BEGIN Stored records

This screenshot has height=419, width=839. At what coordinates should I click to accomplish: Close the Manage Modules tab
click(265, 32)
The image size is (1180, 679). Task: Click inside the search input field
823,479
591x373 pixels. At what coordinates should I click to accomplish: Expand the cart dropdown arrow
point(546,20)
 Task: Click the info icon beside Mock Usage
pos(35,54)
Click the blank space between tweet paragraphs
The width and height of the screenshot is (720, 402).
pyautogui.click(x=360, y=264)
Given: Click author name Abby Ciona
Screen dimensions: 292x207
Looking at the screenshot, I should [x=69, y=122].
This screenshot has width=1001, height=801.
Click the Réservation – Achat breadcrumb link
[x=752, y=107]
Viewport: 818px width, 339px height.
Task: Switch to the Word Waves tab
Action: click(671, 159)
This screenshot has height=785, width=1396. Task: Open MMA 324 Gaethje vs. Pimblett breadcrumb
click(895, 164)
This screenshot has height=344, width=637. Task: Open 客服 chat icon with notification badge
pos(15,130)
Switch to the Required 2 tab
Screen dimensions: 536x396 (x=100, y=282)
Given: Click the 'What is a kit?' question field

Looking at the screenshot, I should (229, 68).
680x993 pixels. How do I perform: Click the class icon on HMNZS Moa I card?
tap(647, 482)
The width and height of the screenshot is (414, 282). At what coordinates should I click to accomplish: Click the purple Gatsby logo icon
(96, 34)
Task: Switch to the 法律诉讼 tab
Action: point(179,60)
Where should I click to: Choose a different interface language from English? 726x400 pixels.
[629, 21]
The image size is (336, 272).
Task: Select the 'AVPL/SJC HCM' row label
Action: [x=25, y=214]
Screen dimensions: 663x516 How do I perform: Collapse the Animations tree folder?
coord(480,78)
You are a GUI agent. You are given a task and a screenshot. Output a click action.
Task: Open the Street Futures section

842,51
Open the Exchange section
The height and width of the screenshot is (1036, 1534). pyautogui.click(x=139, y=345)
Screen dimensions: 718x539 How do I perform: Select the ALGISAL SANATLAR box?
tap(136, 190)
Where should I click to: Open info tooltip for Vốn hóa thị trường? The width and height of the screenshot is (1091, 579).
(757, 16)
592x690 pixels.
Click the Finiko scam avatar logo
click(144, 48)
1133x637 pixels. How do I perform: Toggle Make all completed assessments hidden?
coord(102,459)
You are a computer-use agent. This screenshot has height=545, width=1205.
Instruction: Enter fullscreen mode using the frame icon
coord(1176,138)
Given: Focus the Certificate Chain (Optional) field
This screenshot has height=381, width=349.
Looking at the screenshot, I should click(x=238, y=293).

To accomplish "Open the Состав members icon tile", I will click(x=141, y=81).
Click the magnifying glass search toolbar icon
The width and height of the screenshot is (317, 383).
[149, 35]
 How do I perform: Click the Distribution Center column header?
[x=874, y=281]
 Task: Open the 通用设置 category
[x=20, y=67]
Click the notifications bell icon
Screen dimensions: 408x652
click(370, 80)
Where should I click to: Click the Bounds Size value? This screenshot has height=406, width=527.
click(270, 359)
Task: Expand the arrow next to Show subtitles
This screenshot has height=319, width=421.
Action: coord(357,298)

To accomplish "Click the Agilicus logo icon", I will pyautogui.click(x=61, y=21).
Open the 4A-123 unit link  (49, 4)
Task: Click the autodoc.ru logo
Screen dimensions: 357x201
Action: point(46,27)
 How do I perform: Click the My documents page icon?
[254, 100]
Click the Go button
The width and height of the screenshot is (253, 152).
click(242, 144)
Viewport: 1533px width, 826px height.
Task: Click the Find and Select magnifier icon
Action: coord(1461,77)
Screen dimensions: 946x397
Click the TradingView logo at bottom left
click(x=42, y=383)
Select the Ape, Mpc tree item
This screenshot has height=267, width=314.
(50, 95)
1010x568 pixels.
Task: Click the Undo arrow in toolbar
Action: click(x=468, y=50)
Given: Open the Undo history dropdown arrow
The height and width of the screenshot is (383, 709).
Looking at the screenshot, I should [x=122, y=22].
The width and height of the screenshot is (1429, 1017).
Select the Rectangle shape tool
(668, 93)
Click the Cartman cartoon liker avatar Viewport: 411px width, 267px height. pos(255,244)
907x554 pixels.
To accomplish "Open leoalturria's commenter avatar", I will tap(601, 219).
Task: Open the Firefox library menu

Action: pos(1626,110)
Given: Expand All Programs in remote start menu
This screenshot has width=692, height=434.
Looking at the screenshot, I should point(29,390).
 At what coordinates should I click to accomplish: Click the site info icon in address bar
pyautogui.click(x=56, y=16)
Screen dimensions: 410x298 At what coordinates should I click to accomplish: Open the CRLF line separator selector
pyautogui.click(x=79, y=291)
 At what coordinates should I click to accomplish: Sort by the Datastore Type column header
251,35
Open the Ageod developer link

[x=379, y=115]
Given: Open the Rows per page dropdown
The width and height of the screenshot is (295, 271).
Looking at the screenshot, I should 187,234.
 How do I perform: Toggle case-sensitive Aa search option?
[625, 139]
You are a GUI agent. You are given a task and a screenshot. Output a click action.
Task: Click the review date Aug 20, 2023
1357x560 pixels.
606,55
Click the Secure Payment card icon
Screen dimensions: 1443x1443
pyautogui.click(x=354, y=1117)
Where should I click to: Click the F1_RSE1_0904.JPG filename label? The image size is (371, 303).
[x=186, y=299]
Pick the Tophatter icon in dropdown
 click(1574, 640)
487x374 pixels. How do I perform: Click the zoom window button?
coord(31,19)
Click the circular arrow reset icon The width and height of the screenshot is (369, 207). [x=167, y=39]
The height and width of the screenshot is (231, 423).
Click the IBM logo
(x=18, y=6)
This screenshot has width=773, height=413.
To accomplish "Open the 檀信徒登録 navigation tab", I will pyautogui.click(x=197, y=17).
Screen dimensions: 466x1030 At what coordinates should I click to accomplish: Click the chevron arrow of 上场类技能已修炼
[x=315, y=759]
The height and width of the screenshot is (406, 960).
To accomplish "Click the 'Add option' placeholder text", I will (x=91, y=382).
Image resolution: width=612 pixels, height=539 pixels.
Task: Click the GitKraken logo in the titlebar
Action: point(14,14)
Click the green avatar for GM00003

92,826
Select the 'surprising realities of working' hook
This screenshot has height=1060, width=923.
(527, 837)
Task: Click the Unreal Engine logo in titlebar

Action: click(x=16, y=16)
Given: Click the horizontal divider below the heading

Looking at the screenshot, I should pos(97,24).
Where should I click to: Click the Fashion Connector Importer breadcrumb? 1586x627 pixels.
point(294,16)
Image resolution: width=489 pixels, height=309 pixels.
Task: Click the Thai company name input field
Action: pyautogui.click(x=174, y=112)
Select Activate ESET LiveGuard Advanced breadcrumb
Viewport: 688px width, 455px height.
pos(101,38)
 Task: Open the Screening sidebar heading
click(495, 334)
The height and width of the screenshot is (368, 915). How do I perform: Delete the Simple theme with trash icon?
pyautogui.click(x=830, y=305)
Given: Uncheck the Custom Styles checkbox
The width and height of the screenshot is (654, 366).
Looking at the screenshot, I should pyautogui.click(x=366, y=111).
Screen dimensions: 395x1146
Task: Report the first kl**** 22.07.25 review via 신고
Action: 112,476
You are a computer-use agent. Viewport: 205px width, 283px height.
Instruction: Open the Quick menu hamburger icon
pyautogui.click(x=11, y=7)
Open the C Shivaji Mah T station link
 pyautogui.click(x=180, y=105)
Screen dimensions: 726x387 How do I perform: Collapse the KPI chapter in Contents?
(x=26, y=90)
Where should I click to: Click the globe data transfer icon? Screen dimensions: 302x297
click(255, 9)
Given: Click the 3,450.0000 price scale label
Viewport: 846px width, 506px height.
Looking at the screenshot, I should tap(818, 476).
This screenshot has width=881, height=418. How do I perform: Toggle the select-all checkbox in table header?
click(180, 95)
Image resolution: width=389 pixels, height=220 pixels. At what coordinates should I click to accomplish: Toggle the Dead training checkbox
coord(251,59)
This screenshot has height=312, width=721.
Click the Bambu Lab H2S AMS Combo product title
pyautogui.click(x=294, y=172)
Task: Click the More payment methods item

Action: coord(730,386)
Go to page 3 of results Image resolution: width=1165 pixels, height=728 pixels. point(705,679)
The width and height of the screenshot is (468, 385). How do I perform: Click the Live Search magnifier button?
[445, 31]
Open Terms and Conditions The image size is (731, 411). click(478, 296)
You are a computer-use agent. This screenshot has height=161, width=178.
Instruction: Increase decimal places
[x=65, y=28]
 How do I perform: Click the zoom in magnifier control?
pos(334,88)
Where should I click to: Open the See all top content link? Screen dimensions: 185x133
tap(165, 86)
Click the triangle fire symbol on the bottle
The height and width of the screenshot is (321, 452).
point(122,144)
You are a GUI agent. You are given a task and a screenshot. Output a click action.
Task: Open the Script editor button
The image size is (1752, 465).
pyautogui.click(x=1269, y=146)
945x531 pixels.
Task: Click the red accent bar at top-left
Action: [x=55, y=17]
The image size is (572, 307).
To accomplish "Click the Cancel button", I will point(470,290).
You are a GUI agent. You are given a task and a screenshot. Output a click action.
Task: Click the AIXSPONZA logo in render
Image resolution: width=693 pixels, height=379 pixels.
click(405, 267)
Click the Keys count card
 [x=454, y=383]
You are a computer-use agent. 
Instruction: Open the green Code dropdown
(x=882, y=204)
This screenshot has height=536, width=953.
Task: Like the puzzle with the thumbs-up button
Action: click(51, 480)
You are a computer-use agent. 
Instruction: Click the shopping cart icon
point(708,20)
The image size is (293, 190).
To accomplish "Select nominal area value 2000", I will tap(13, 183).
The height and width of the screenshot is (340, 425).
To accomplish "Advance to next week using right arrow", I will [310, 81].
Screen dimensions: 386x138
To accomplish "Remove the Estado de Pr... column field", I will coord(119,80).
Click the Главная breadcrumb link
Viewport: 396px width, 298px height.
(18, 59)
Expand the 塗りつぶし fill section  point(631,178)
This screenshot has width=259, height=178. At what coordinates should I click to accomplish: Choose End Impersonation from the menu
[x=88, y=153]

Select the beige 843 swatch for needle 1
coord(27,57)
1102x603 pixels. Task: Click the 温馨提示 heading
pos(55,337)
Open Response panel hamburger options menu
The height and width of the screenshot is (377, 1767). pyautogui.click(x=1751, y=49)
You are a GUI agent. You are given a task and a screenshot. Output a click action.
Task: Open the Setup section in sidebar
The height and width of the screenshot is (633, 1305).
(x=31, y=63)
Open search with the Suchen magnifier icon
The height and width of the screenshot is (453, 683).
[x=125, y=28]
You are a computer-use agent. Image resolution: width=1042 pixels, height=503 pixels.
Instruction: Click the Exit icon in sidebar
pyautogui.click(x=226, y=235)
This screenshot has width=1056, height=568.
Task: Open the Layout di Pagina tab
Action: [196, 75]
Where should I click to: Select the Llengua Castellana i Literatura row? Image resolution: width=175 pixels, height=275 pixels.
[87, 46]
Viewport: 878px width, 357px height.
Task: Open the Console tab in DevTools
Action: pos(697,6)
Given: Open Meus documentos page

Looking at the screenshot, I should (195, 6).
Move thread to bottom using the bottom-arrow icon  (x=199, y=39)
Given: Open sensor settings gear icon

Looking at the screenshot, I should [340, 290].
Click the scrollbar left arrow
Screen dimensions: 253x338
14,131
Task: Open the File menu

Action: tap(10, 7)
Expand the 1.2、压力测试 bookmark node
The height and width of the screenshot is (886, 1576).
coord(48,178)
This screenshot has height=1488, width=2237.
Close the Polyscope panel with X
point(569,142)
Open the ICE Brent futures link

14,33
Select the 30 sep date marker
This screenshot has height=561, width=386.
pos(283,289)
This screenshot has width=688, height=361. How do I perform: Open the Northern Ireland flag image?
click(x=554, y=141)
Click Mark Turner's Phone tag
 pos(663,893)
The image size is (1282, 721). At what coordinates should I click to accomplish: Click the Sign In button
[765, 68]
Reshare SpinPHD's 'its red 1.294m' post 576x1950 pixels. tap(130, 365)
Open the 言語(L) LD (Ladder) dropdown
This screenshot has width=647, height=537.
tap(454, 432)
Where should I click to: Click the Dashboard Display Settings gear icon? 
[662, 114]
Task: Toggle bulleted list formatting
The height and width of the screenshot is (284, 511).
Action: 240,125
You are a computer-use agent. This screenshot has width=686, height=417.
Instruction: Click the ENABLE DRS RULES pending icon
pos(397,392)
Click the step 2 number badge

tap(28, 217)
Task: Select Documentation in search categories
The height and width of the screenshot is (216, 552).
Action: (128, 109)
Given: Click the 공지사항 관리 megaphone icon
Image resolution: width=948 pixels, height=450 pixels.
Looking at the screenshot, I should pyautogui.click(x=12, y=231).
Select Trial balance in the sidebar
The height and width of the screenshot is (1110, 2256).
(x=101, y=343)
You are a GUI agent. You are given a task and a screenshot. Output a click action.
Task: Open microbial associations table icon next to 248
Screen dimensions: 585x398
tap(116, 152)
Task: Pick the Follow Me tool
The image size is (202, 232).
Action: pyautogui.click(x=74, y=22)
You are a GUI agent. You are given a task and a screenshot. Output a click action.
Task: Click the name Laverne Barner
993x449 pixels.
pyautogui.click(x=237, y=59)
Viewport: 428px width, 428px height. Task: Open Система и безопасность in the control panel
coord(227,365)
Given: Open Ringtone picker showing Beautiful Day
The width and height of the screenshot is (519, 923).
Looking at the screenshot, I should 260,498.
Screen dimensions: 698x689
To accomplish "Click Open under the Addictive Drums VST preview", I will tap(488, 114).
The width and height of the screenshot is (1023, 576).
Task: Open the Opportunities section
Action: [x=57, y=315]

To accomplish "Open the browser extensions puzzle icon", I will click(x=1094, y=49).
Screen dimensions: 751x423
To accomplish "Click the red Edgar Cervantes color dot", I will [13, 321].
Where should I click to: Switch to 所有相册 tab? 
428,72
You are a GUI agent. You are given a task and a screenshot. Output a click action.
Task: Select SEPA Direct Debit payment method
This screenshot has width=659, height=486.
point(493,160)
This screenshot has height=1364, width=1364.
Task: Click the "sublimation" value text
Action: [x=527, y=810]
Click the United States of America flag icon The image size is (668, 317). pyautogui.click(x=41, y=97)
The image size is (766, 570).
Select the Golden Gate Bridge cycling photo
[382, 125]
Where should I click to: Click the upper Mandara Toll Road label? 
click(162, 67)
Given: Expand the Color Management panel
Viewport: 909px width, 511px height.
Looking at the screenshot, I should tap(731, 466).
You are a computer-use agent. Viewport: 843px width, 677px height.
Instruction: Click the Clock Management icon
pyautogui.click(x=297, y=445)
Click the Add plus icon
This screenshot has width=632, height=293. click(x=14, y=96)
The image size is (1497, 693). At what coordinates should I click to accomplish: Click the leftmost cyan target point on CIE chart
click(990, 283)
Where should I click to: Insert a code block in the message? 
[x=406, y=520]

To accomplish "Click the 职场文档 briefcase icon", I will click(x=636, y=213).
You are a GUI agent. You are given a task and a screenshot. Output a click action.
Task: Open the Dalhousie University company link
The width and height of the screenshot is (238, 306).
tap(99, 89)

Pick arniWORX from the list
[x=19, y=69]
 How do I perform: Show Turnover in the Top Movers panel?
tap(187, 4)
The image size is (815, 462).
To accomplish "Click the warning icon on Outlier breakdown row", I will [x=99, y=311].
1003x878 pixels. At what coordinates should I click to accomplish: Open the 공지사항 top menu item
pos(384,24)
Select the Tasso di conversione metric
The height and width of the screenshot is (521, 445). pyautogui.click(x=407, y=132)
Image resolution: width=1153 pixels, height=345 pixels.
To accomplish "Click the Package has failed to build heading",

END Stored records

◆ **Problem to solve**: Report every line of the listing above that contains the word "Instruction", copying each one in full.

◆ **Correct answer**:
Instruction: Enter fullscreen mode using the frame icon
Instruction: Open the Quick menu hamburger icon
Instruction: Increase decimal places
Instruction: Open the green Code dropdown
Instruction: Click the shopping cart icon
Instruction: Click the Exit icon in sidebar
Instruction: Click the ENABLE DRS RULES pending icon
Instruction: Click the Clock Management icon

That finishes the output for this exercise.